Qualitative approaches like interviews and questionnaires are not always suitable. For example, if your aim is to compare jobs for pay purposes, you may want to be able to assign quantitative values to each job. This calls for the use of Quantitative Job Analysis Techniques and the position analysis questionnaire is an example of such.
The position analysis questionnaire is a very structured questionnaire used to collect quantifiable data concerning the duties and responsibilities of various jobs. It contains 194 items, each of which (such as “written materials”) represents a basic element that may or may not play an important role in the job. The analyst decides if each item plays a role and if so, what extent.
The advantage of the PAQ is that it provides a quantitative score or profile of any job in terms of how that job rates on five basic activities:
- Having decision-making/communication/social responsibilities.
- Performing skilled activities.
- Being physically active
- Operation vehicles/equipment
- Processing information
The advantage is that PAQ real strength is thus in classifying jobs. In other words, it lets you assign a quantitative score to each job based on its decision-making, skilled activity, physical activity, and vehicle/equipment, operation and information-procession characteristics. You can therefore use the PAQ results to quantitatively compare jobs to one another and then assign pay
levels for each job.
Using Multiple Sources of Information
There are obviously many ways to obtain job analysis information. You can get it from individual workers, groups or supervisors or from the observations of job analyst; for instance, you can use interview, observations or questionnaires. Some firms use just one basic approach like having the job analyst so interviews with current job incumbents. Yet a recent study suggests that using just one source may not be wise.
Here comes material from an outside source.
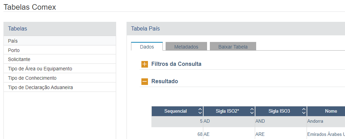Click the Resultado section heading
The image size is (345, 139).
165,81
The problem is the potential inaccuracies in people’s judgments. For example in a group interview some group members may feel forced to go along with the consensus of the group; or an employee may be careless about how he or she completes a questionnaire. What this means is that collecting job analysis data from just interviews or just observations, may leaf to inaccurate conclusions. It’s better to try to avoid such inaccuracies by using several types of respondents – groups, individuals, observers, supervisors and analyst, make sure the questions and surveys are clear and understandable to the respondents. And if possible, observe and question respondents early enough in the job analysis process to catch any problems while there’s still time to correct them.